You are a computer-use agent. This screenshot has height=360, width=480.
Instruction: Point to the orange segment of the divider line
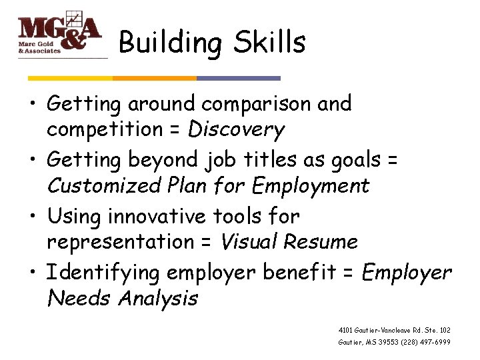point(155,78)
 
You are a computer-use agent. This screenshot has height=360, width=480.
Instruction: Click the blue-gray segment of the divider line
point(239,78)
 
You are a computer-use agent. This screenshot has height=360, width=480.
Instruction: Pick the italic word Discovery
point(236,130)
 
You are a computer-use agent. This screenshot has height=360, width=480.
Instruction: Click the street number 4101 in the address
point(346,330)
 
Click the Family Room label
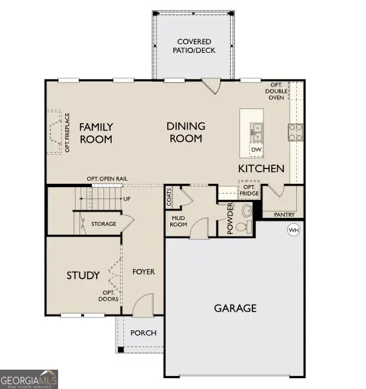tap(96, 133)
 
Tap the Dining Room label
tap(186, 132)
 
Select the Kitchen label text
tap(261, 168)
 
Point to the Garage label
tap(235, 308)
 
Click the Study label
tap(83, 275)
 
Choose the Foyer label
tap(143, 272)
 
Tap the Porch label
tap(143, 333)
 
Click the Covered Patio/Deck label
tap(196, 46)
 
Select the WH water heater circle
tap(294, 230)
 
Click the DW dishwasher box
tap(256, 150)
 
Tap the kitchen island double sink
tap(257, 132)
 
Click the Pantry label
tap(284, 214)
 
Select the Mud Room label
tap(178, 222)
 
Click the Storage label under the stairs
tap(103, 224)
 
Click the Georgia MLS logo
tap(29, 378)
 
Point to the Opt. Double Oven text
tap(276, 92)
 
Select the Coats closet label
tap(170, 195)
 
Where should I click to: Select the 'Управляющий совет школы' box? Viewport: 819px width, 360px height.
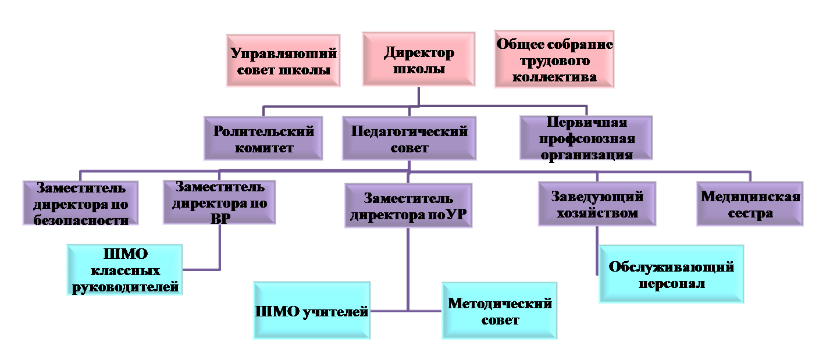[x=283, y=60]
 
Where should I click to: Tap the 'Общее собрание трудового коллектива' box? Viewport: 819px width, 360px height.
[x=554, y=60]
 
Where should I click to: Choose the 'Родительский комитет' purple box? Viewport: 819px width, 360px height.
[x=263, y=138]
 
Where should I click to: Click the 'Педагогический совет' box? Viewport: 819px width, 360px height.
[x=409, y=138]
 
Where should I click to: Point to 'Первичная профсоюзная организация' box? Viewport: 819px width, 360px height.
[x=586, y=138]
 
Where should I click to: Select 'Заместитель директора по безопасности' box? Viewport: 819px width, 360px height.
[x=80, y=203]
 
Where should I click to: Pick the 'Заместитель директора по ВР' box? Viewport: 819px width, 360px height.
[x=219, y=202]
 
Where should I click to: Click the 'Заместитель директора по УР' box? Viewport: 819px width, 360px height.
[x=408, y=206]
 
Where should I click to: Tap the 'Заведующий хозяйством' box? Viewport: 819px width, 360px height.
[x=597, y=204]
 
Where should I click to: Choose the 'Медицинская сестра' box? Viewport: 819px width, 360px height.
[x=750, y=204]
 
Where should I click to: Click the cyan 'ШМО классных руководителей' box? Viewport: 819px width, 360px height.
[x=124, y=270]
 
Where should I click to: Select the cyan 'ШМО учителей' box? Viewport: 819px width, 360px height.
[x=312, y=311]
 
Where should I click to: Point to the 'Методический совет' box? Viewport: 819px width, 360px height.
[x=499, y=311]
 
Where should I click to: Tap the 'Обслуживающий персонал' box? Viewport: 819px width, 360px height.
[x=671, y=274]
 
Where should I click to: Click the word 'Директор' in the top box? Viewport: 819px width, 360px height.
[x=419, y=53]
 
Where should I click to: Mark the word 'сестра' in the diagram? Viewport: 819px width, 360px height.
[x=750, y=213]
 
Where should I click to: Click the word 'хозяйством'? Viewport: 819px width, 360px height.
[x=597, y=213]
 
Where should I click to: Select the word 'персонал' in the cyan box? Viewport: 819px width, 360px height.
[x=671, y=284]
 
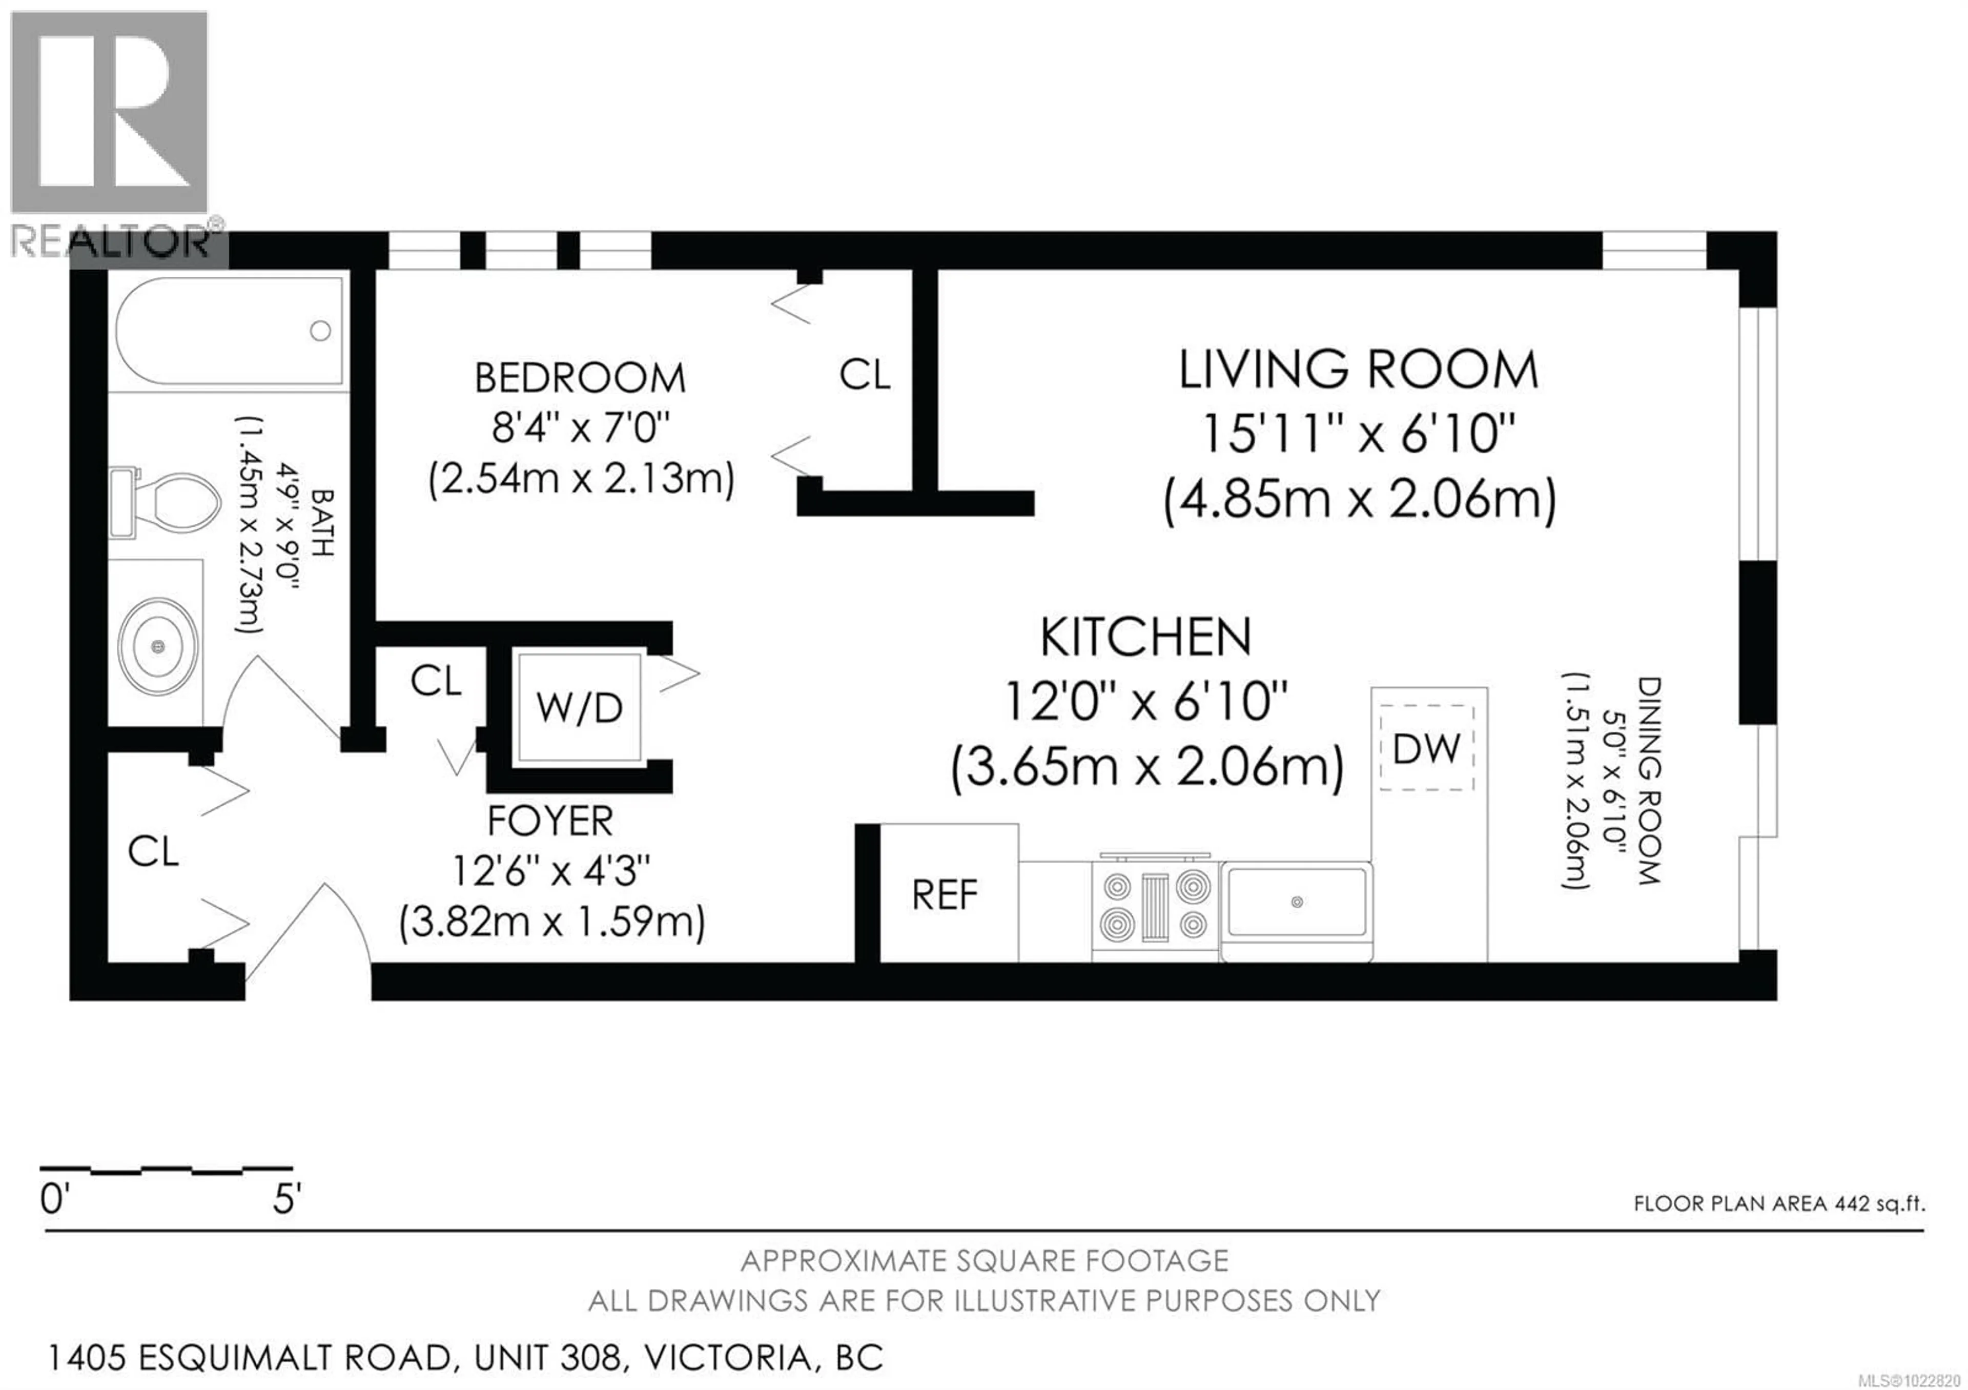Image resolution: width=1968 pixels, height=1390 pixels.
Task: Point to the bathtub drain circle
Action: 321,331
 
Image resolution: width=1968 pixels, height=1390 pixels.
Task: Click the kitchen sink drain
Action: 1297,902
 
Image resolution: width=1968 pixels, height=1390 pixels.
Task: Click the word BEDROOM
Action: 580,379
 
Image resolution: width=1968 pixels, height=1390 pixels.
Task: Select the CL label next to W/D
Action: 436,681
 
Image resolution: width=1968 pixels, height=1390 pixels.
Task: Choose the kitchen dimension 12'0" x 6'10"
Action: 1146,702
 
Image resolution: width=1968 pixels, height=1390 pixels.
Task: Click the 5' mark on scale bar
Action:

INSTRUCTION:
How many lines in the listing above contain the string "text"? Reply with the number alone.

RESPONSE TO THE TASK:
2